§ **Problem to work on**: Would you please copy exactly the line with "This screenshot has height=627, width=1235." and all lines that follow it in the data below, through the last one?

§ **Data shown**:
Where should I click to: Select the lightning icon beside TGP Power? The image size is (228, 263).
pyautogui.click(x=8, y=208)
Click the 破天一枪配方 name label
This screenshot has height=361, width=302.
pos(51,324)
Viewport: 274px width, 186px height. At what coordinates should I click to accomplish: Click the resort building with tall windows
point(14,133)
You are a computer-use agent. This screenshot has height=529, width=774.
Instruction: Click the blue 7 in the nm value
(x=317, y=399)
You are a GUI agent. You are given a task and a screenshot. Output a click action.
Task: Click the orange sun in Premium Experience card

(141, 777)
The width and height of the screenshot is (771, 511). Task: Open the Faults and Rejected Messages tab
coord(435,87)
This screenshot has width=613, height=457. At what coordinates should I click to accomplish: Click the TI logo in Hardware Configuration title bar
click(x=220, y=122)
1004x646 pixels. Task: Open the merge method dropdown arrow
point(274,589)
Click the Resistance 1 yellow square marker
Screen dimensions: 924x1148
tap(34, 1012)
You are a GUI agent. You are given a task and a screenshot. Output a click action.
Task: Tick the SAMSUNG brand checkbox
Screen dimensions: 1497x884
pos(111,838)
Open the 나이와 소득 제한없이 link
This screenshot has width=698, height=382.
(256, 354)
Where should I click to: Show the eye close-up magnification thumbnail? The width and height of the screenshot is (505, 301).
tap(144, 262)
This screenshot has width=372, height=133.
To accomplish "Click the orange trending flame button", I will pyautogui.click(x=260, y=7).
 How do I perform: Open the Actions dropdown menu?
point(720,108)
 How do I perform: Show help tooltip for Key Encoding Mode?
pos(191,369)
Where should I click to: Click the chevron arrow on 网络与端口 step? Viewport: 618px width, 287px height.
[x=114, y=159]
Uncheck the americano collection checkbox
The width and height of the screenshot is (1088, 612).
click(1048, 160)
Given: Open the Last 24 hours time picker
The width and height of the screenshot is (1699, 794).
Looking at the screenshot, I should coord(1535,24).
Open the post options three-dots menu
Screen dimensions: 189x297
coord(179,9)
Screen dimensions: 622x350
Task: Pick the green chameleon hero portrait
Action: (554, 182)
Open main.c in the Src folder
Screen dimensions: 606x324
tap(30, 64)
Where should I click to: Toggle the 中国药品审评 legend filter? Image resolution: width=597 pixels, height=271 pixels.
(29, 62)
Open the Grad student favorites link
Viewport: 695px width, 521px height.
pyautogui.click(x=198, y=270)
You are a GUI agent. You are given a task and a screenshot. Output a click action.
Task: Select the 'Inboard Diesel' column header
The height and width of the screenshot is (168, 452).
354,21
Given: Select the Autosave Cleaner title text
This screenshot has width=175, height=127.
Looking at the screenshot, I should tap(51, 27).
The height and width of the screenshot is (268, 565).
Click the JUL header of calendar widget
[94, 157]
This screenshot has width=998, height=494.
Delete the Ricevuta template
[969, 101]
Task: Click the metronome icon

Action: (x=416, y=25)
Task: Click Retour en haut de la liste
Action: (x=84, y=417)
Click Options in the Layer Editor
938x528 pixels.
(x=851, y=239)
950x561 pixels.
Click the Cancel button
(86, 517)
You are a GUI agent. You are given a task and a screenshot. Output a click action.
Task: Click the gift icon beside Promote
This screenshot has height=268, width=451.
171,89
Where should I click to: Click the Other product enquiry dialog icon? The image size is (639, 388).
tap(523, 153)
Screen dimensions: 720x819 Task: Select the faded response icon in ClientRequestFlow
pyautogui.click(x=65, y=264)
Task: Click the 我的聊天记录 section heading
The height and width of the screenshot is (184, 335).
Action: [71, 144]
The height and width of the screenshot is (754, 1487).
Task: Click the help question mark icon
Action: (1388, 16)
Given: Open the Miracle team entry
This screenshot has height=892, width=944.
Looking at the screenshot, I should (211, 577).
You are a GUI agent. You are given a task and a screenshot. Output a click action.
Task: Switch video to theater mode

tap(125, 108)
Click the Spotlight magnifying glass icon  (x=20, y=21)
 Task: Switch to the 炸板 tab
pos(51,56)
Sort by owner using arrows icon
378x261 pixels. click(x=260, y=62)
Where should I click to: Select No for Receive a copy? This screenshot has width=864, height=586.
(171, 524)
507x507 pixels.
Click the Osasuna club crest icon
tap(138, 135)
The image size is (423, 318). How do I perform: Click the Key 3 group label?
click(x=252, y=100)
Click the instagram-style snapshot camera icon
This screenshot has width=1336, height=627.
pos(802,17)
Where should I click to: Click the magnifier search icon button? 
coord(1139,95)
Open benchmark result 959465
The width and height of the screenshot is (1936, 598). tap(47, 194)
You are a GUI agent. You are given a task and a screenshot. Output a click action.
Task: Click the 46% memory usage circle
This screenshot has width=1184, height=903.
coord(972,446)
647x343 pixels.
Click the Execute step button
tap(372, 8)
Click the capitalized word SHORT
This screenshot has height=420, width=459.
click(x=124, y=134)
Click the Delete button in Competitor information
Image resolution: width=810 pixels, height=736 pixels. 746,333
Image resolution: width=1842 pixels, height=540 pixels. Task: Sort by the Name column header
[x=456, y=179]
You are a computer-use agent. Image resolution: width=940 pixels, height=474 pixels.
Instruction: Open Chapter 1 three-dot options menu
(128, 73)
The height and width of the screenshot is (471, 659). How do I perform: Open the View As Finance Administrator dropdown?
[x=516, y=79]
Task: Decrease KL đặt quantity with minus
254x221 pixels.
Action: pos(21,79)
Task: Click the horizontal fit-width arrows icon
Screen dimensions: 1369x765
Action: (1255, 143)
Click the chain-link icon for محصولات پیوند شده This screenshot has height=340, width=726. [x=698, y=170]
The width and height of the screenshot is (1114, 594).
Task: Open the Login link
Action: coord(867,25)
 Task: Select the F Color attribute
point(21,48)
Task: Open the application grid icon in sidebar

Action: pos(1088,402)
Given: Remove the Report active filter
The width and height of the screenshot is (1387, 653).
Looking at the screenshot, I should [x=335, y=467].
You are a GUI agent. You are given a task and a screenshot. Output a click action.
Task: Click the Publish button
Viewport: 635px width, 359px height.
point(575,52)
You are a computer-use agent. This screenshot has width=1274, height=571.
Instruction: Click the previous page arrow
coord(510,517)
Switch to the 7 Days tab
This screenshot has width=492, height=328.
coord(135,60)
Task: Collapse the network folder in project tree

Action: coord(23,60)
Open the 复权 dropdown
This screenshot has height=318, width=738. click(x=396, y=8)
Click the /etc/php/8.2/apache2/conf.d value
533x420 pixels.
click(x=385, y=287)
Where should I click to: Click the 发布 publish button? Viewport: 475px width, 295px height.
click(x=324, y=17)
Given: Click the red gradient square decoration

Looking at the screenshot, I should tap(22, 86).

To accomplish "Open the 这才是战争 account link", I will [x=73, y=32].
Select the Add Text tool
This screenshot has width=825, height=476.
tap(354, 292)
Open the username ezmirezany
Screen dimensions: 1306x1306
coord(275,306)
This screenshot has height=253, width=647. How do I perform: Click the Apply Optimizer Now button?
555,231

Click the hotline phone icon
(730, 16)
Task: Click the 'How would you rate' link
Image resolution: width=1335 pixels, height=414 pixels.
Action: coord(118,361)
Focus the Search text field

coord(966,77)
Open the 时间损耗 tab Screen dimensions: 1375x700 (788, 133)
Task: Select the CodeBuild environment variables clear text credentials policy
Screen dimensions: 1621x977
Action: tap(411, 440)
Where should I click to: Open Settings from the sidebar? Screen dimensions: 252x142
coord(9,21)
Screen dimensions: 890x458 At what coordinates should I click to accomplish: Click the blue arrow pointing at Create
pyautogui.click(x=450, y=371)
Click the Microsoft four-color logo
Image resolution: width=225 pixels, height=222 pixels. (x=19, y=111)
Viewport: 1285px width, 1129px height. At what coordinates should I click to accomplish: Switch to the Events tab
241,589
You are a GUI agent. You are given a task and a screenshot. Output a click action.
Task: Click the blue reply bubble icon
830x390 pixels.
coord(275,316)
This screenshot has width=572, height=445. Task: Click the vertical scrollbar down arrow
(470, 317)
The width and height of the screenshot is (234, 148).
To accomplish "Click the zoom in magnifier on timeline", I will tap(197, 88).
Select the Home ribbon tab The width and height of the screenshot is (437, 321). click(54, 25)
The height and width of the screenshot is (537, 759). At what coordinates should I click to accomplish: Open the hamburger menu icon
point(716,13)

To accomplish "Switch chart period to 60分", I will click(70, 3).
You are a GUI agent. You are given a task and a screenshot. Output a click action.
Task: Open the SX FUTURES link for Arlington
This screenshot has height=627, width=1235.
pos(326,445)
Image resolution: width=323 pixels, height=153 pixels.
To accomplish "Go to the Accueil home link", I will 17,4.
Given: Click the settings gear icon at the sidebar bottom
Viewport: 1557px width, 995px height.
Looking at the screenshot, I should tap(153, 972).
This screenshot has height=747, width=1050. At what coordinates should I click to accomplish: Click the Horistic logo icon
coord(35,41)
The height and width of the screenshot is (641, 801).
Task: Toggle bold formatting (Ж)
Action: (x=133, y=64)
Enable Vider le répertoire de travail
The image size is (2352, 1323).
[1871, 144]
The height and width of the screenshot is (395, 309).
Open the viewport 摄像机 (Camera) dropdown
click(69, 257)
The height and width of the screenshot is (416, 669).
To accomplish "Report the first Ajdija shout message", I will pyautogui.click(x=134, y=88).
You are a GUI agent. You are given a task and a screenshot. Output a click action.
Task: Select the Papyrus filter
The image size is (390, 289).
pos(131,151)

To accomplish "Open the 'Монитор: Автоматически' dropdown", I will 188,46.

§ **Response box**:
This screenshot has height=627, width=1235.
pos(326,445)
Image resolution: width=323 pixels, height=153 pixels.
To accomplish "Go to the Accueil home link", I will 17,4.
Given: Click the settings gear icon at the sidebar bottom
Viewport: 1557px width, 995px height.
Looking at the screenshot, I should tap(153, 972).
This screenshot has height=747, width=1050. At what coordinates should I click to accomplish: Click the Horistic logo icon
coord(35,41)
The height and width of the screenshot is (641, 801).
Task: Toggle bold formatting (Ж)
Action: (x=133, y=64)
Enable Vider le répertoire de travail
The image size is (2352, 1323).
[1871, 144]
The height and width of the screenshot is (395, 309).
Open the viewport 摄像机 (Camera) dropdown
click(69, 257)
The height and width of the screenshot is (416, 669).
To accomplish "Report the first Ajdija shout message", I will pyautogui.click(x=134, y=88).
You are a GUI agent. You are given a task and a screenshot. Output a click action.
Task: Select the Papyrus filter
The image size is (390, 289).
pos(131,151)

To accomplish "Open the 'Монитор: Автоматически' dropdown", I will 188,46.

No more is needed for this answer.